Benchmark indices make good gains
NATIONAL benchmark indices gained in every western European market except Denmark yesterday. Britain’s FTSE 100 index added 0.57 per cent, France’s CAC 40 index climbed 0.94 per cent and Germany’s DAX advanced 0.79 per cent. Greece’s ASE posted the biggest gain, rising 2.7 per cent. Ireland’s Iseq index gained 1.10 per cent.
IT WAS a good day across most stocks yesterday with the Iseq up by just over 1 per cent.
Building materials group CRH gave a strong performance, recovering from some ground lost on Monday. It closed the day up 2.74 per cent, or 39 cents, at €14.81.
Cavan-based building materials group Kingspan also rose. The company posted strong first half year results on Monday with a 19 per cent year-on-year increase in trading profits. Yesterday its stock rose 3.94 per cent or 28 cent to close at €7.61.
Ryanair continued its upward trend with some analysts attributing the rise to hypothetical debate over what the airline might do with slots at Heathrow should it acquire rival Aer Lingus. Ryanair closed at €4.20 yesterday, up 1.72 per cent, or 7 cents.
Bank of Ireland was one of the few Irish stocks to record a drop yesterday.
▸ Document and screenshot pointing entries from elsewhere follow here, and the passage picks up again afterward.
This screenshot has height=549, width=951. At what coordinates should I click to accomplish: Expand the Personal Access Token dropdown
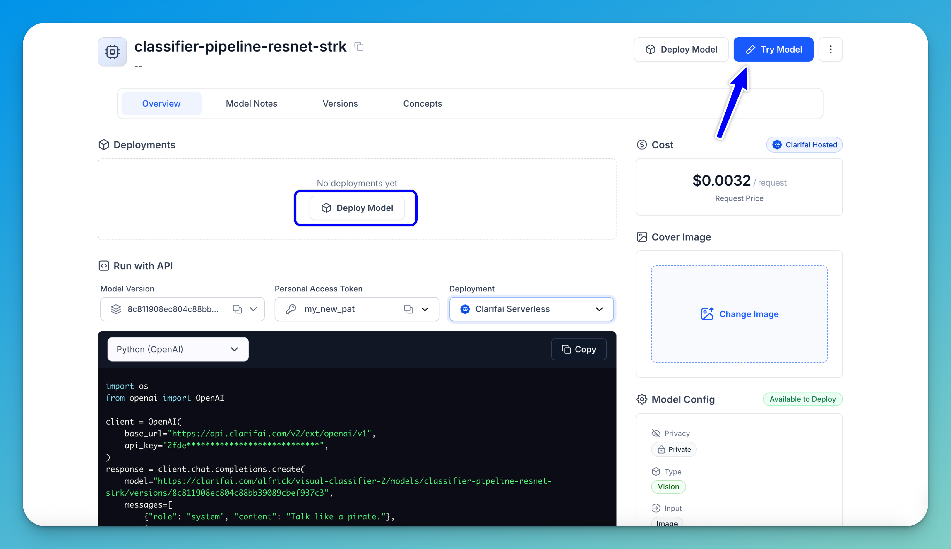tap(425, 309)
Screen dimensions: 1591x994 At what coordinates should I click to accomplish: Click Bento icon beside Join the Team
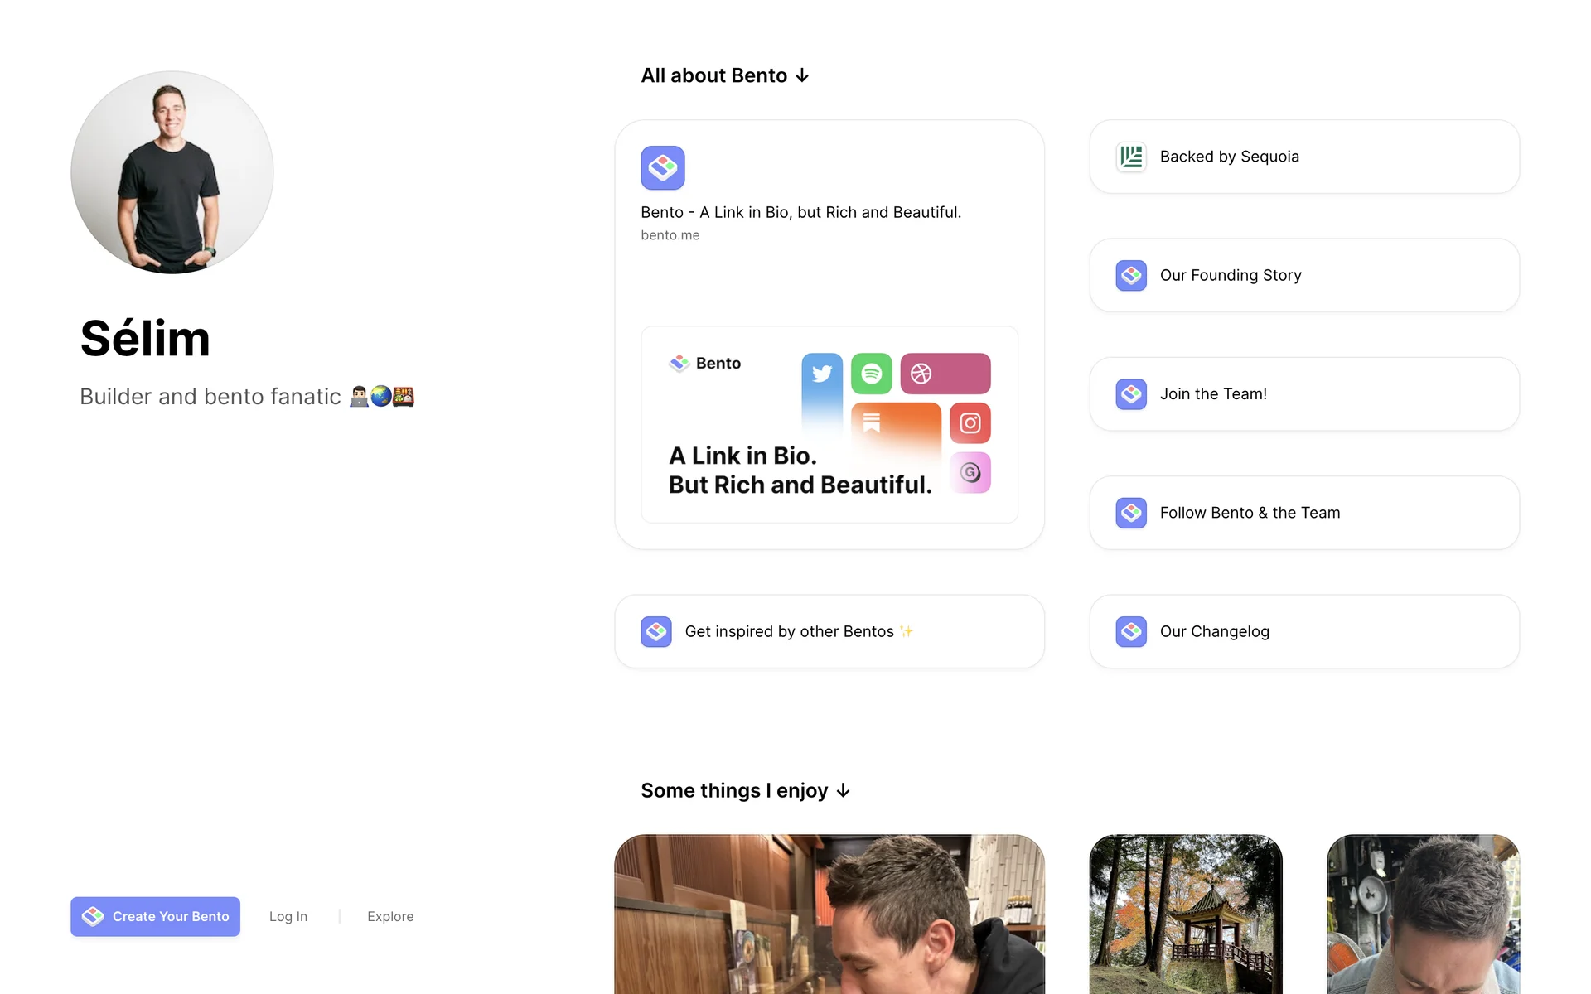[1131, 394]
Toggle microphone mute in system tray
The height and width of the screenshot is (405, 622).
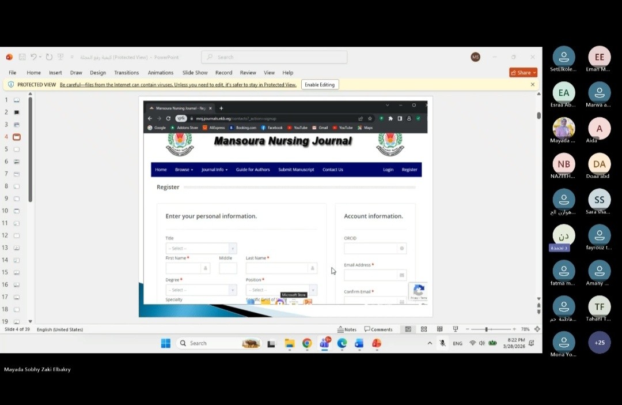click(x=442, y=343)
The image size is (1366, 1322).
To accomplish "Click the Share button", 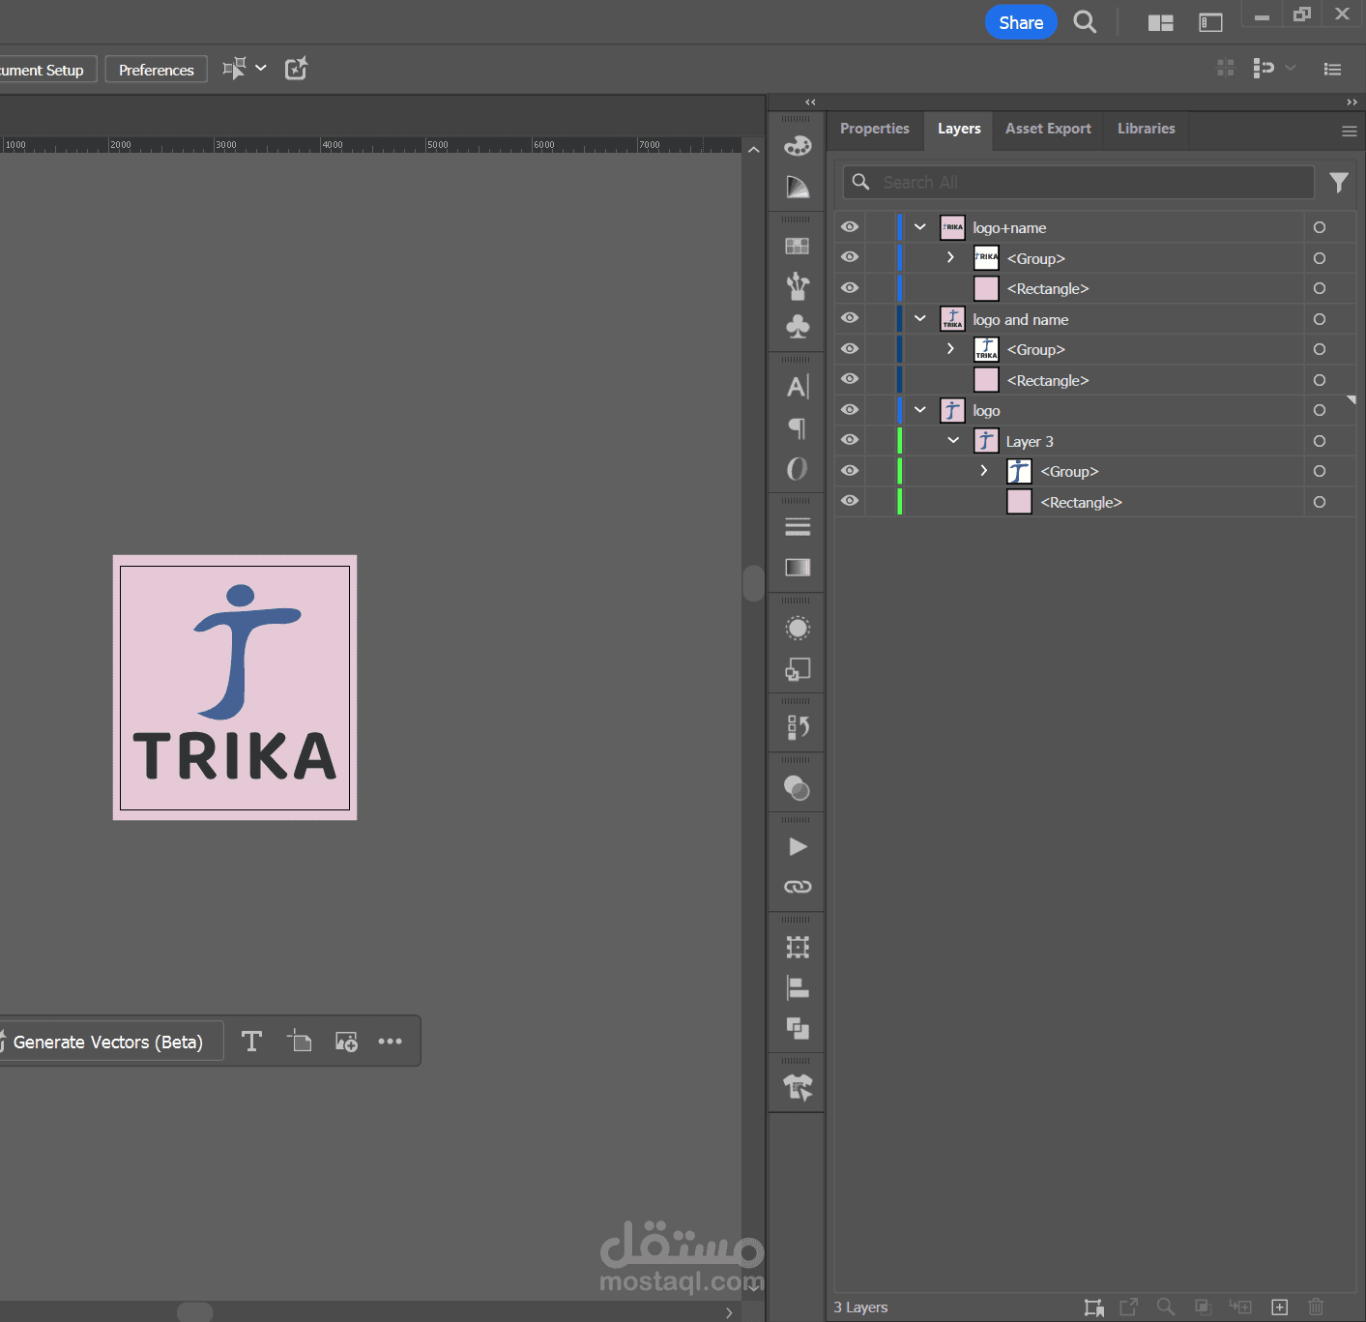I will [x=1020, y=22].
While most banking stocks around Europe performed better, the Irish bank recorded a 2.2 per cent dip to close at 8 cents on low volumes.
Other fallers included drug company Elan, down 1.53 per cent, or 14 cents, ending the day at €9.38. Kerry Group was down by 0.07 per cent, or 2 cents, to €37.9.
UK STOCKS climbed before a series of meetings between euro zone leaders that will try to calm the region’s sovereign-debt crisis.
Luxembourg’s prime minister Jean-Claude Juncker, head of the group of euro zone finance ministers, visits Athens which is seeking a two-year extension to to Greece’s fiscal-adjustment programme.
French president François Hollande and German chancellor Angela Merkel meet in Berlin tomorrow.
Rio Tinto, the world’s third-largest mining company, rose 2.1 per cent to 3,062.5 pence. BHP Billiton, the biggest, added 1.5 per cent to 1,980p. Vedanta Resources, a copper producer, rose 4.5 per cent to 966.5p.
Barclays added 3.2 per cent to 197.1p. The lender and South Africa’s Absa Group said they were in talks to combine their African units and complete a plan started seven years ago. RBS climbed 2.5 per cent to 237.5p.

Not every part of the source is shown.